Having launched her own antiques business at age 27, Leda was keen to start decorating. Her home now features charming French décor — monogrammed linen drapes that date from the 1700s, handpainted leather screens from France and Italy, fleurs-de-lis on top of the conservatory and grills in the terrace walls from a castle in France. The terrace is a work of art. Made of “full bed stone” from Montana, it required the efforts of Saltspring stonemason Roben Doobenen, who cut and placed the four-by-four-foot blocks, Keith Hayton Construction to build it and Farmer Construction to pour the concrete foundation.
The owners decided which rocks would go where, hand-picked feature stones, had a frieze embedded along one section and made sure some of the rock edges disappeared into the wall. Leda gleefully points out green algae that is starting to add to the patina.
The Bowers’ kitchen is another showcase of continental style.
“It’s called a furniture kitchen, because all the pieces can stand alone,” said Leda, noting custom deep drawers resemble those she’s admired in France. The stove is French, of course — a La Cornue enamel range with a hood that Leda designed and had fabricated from old tin.
French doors throughout the house were salvaged, as was wood for the staircase, which came from an old school in Vancouver. Railings are from an old Queenswood home and floorboards are from army huts formerly on the University of Victoria campus.
Backsplash tiles in the kitchen and terrace alcove are from Belgium, vintage light fixtures are all from France and the living-room mantle came from a demolished Vancouver home.
Many pieces were sourced through Leda’s connections in the antique business, as well as stores such as Traders of the Lost Art in Calgary and the Antique Warehouse in Vancouver.
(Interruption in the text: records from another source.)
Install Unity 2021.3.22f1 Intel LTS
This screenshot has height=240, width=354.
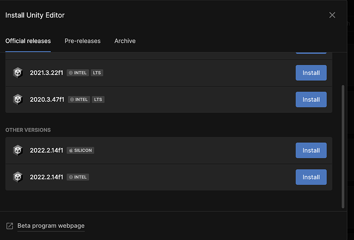(x=311, y=73)
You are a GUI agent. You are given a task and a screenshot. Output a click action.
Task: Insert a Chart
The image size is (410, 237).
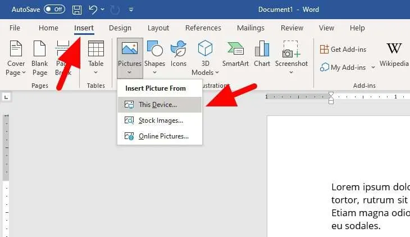coord(262,53)
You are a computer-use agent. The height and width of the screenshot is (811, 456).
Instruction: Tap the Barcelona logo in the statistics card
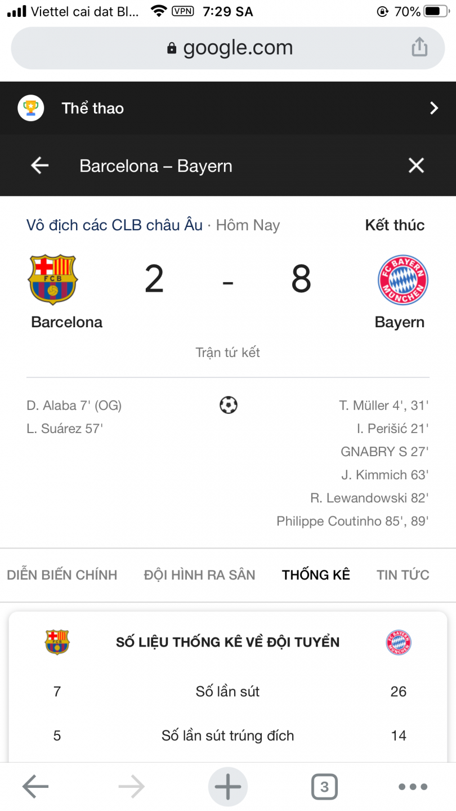tap(57, 642)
But her Europeaninspired, steel-frame conservatory was built by Alliance Engineering Works, and lifted by crane over the house when it was installed in 2015.
Some of her 400 orchids live here, while cool-tolerant varieties from the mountains of Ecuador grow outside in the one-third-hectare property.
“We changed the garden to a tremendous degree when we moved in, because what I found missing was the mid-storey of plantings,” she explained, noting the previous owner, co-creator of the Yukon gold potato at the University of Guelph, loved trees.
“We removed some of them and I added shrubs and smaller trees that are less labour-intensive,” she said. “This garden is a lot of work, but it’s my therapy.”
Rick said he and Leda are happy to support the For the Love of Africa Society, which has built four schools, a medical dispensary, an orphan centre and a trade school in Tanzania.
Several years ago, he and Calgary partner Brent Allardyce created a foundation of their own to support children’s dreams.
Their projects include creating hockey camps, baseball diamonds and a high school garden in Canada, as well as a school dorm in Lesotho, a small kingdom encircled by South Africa.